Segment Start: DATA FOR THIS TASK
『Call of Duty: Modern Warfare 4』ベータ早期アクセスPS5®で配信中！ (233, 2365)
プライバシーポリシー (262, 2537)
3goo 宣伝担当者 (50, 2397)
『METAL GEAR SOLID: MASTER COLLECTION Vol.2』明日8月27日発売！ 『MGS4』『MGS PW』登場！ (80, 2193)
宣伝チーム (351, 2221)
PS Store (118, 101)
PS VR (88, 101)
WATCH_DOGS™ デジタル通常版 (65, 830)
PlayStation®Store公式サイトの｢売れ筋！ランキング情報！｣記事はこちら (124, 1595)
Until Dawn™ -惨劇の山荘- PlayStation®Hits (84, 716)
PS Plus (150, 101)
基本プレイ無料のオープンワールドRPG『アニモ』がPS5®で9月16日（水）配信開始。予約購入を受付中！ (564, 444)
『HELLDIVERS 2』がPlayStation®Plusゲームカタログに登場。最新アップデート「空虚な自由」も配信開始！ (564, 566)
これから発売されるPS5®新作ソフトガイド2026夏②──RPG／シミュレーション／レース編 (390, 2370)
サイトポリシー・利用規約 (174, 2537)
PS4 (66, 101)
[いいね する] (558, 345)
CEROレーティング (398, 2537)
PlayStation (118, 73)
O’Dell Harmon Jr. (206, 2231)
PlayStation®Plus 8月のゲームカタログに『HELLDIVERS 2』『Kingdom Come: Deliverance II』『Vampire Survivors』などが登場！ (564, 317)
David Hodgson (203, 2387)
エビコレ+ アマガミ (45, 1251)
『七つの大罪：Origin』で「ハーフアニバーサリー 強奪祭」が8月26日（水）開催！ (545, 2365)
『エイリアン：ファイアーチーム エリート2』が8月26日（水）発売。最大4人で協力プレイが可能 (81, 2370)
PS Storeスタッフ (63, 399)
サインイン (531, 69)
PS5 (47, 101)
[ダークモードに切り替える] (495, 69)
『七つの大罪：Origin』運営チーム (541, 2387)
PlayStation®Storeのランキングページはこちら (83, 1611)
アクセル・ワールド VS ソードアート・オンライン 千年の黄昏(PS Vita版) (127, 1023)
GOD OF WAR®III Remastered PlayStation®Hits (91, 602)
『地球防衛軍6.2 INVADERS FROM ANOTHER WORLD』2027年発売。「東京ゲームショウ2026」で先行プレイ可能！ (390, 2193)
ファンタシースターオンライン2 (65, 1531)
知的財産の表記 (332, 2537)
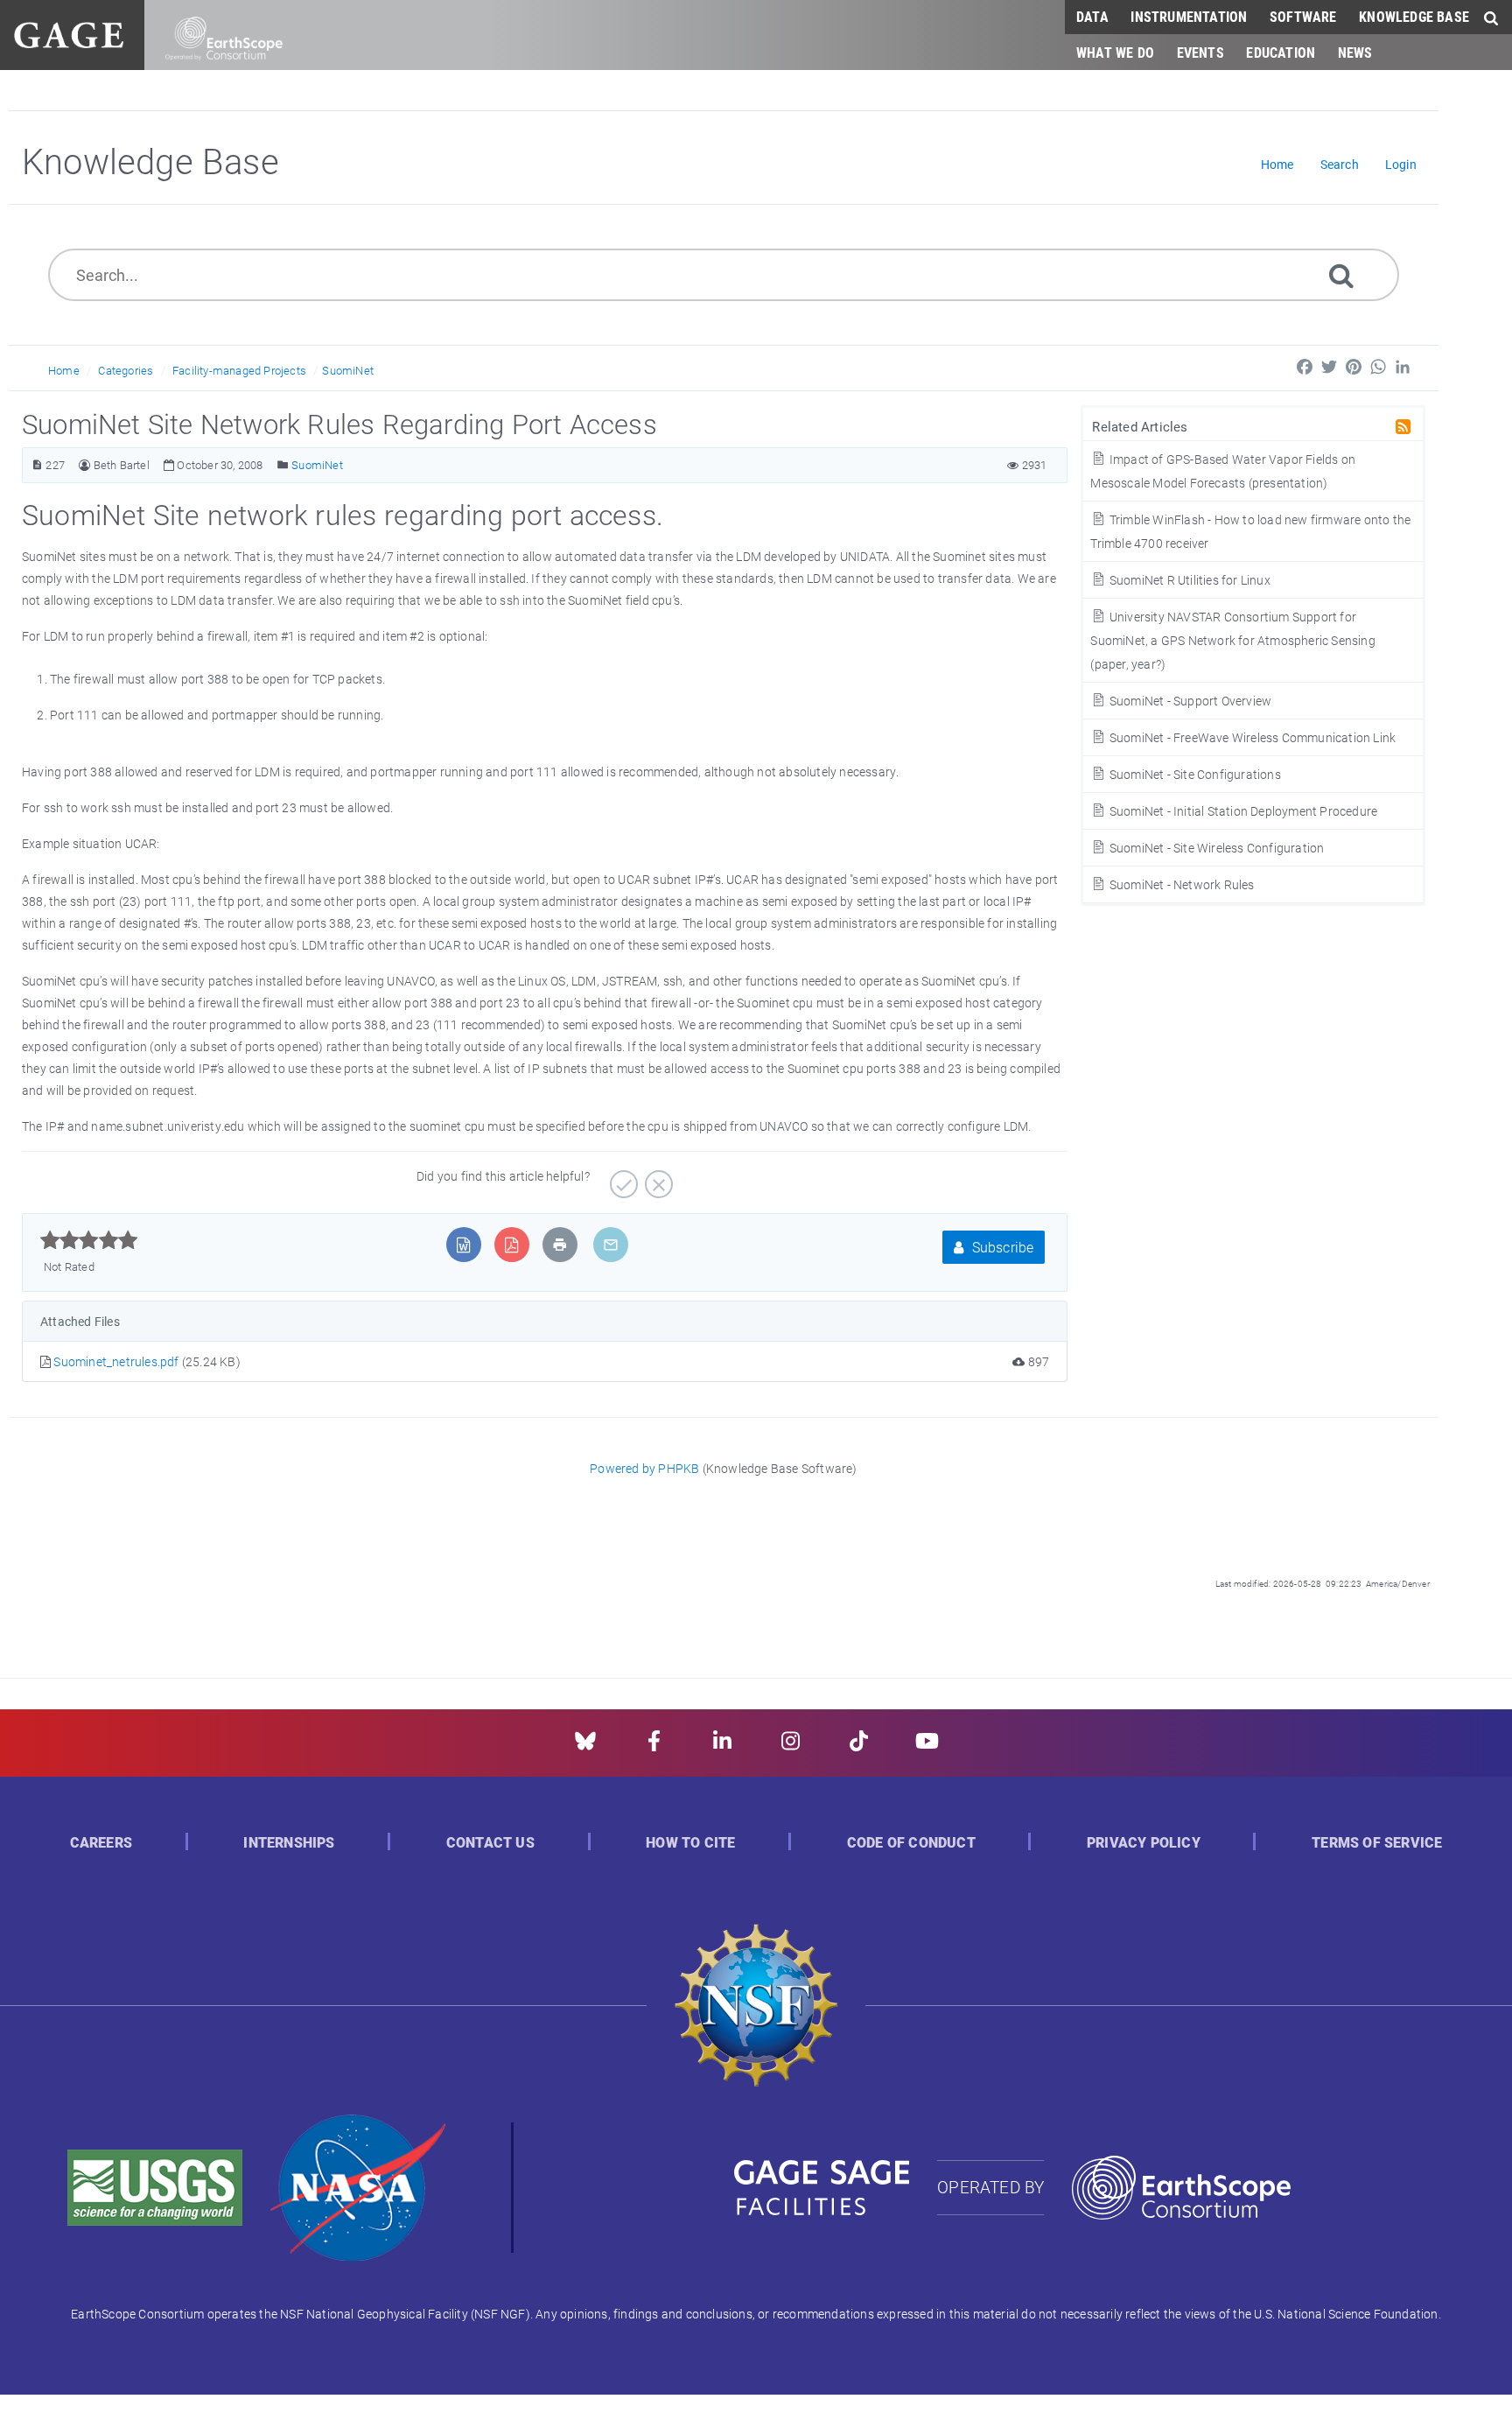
Segment End: DATA FOR THIS TASK
» INSTRUCTIONS FOR THE TASK
Copy out word for word each line of the listing, from the very first line down to the line containing "2』がPlayStation®Plusゲームカタログに登場。最新アップデート「空虚な自由」も配信開始！ (564, 566)", and stop after that line.

» TASK RESPONSE
『Call of Duty: Modern Warfare 4』ベータ早期アクセスPS5®で配信中！ (233, 2365)
プライバシーポリシー (262, 2537)
3goo 宣伝担当者 (50, 2397)
『METAL GEAR SOLID: MASTER COLLECTION Vol.2』明日8月27日発売！ 『MGS4』『MGS PW』登場！ (80, 2193)
宣伝チーム (351, 2221)
PS Store (118, 101)
PS VR (88, 101)
WATCH_DOGS™ デジタル通常版 (65, 830)
PlayStation®Store公式サイトの｢売れ筋！ランキング情報！｣記事はこちら (124, 1595)
Until Dawn™ -惨劇の山荘- PlayStation®Hits (84, 716)
PS Plus (150, 101)
基本プレイ無料のオープンワールドRPG『アニモ』がPS5®で9月16日（水）配信開始。予約購入を受付中！ (564, 444)
『HELLDIVERS 2』がPlayStation®Plusゲームカタログに登場。最新アップデート「空虚な自由」も配信開始！ (564, 566)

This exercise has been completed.